Employers will now be expected to honour a code of practice under which they will provide the employee with a written statement of terms and conditions of employment to the employee including a list of duties, hours of work, rates of pay and periods of annual leave.
It also requires that the employer shall not withhold personal documentation that belongs to the employee such as a passport, visa, ID cards or bank account documentation.
“It is sad and to our eternal shame in this country that the availability of other nationals to work here is for some employers there to be exploited,” said the chief executive of Labour Relations Commission Kieran Mulvey.
“We should have enough sense of our own history to know what was done to us should not be done to others who we invite into our country and invite into our homes.”
Mr Killeen said the code will cater for “a new category of workers that has lacked visibility, lacked definition and lacked redress up until now”.
“I think it is extremely significant that a whole grey area of the Irish economy has now come into compliance and regulations and individuals who can be in an extraordinarily exploitative situation — unknown in some cases — can now have access to services of the State and seek redress,” he said. “We have come across some extreme cases of exploitation and hopefully, this code will eliminate that underbelly of employment in Ireland.”
Project coordinator with the Migrant Rights Centre Edel McGinley welcomed the code but warned it was not enforceable. “There are no sanctions there and that is really the nub of it.”
Meanwhile, the Irish Congress of Trade Union has claimed recruitment agencies are discriminating against female jobseekers, particularly those who are pregnant or disabled.

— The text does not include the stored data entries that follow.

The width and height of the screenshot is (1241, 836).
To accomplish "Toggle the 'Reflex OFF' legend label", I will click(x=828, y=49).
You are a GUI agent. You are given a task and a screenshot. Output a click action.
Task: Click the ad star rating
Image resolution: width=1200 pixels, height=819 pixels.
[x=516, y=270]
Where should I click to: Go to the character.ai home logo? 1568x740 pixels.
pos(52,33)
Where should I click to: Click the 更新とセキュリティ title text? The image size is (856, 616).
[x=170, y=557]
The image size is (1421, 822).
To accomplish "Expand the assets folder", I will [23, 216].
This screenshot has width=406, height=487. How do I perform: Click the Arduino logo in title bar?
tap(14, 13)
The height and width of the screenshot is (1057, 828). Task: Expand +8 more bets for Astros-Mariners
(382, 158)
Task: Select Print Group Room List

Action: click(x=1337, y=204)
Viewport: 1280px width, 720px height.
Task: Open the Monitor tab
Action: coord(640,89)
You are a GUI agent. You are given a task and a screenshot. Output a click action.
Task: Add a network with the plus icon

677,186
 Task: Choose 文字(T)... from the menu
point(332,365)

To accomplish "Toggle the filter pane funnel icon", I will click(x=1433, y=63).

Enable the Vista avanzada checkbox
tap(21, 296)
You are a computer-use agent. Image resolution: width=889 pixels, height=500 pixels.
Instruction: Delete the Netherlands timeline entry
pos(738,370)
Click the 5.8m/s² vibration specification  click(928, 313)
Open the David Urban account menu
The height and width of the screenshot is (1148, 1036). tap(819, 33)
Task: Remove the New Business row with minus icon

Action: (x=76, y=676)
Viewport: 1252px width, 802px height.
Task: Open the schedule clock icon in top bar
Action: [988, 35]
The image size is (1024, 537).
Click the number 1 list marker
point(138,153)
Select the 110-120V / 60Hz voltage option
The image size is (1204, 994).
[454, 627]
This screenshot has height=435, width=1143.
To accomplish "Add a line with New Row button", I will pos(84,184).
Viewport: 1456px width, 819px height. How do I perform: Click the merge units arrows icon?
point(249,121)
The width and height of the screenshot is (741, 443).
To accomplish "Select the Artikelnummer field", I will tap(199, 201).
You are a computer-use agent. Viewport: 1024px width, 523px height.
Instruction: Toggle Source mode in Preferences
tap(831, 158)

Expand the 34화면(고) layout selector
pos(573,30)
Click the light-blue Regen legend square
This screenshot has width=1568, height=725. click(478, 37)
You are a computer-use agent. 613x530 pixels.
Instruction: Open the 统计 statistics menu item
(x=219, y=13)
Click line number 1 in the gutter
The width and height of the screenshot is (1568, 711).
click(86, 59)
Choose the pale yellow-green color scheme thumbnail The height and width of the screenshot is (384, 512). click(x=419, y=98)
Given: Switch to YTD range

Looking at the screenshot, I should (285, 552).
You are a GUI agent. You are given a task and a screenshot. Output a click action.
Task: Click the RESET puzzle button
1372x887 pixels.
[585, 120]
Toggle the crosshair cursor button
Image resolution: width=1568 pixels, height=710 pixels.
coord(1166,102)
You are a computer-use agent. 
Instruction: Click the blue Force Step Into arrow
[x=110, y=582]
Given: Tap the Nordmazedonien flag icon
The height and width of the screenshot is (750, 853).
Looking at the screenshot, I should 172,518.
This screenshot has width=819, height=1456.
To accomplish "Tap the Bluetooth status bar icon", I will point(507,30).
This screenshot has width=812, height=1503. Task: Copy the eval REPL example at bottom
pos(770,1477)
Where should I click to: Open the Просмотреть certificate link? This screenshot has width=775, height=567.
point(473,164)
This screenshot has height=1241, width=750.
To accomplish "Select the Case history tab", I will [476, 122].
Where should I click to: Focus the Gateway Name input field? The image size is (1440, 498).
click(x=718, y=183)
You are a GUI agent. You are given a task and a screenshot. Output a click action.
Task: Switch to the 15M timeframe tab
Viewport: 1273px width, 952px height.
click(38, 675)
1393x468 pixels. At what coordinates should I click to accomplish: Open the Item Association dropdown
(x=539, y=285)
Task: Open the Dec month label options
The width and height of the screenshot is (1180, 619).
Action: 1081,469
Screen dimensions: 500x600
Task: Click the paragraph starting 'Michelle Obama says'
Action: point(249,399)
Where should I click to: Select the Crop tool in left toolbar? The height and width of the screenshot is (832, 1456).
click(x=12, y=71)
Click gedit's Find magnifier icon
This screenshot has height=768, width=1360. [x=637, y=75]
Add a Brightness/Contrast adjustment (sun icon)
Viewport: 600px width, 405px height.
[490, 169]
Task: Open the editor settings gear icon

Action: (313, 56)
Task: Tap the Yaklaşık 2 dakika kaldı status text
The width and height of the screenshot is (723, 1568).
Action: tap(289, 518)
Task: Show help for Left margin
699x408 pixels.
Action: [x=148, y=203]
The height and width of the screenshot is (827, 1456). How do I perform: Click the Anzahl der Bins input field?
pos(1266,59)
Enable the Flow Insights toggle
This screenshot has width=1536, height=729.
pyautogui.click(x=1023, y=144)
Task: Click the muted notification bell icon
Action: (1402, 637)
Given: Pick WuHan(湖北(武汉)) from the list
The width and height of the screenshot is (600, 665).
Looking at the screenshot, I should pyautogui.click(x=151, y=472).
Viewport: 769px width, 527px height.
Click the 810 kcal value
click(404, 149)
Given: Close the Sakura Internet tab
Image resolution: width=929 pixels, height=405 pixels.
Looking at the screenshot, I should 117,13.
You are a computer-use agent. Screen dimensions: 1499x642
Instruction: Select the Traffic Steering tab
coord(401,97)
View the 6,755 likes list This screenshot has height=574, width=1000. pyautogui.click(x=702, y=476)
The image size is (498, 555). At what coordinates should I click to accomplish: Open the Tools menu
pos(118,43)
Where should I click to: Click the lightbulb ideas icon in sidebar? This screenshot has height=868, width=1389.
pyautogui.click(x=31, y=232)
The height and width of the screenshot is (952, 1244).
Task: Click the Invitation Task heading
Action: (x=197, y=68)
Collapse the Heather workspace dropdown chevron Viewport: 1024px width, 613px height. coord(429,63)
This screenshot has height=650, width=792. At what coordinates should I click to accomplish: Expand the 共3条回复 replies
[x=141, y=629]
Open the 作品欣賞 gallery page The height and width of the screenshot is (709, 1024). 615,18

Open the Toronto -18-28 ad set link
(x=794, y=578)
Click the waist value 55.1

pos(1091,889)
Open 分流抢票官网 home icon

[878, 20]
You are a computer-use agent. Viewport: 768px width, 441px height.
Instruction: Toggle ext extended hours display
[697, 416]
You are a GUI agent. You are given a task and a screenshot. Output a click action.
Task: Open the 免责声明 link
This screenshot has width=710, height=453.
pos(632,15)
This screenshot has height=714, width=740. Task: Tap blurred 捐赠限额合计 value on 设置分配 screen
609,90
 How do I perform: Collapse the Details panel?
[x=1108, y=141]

The ICTU surveyed 280 jobseekers on their perception of employment agencies and their role in the recruitment process and found that some agencies are being used by employers for “equality avoidance” — to circumvent equality provisions of employment law.
The ICTU is now demanding that legislation be put in place to stop equality law being circumvented and to ensure that agency workers are not treated as “second-class citizens”.
“Ireland, Britain and Hungary are the only three EU members that do not legislate for equal treatment for agency workers, meaning it is perfectly legal for such workers to be paid less and have worse working conditions than permanent employees,” a union spokesman said.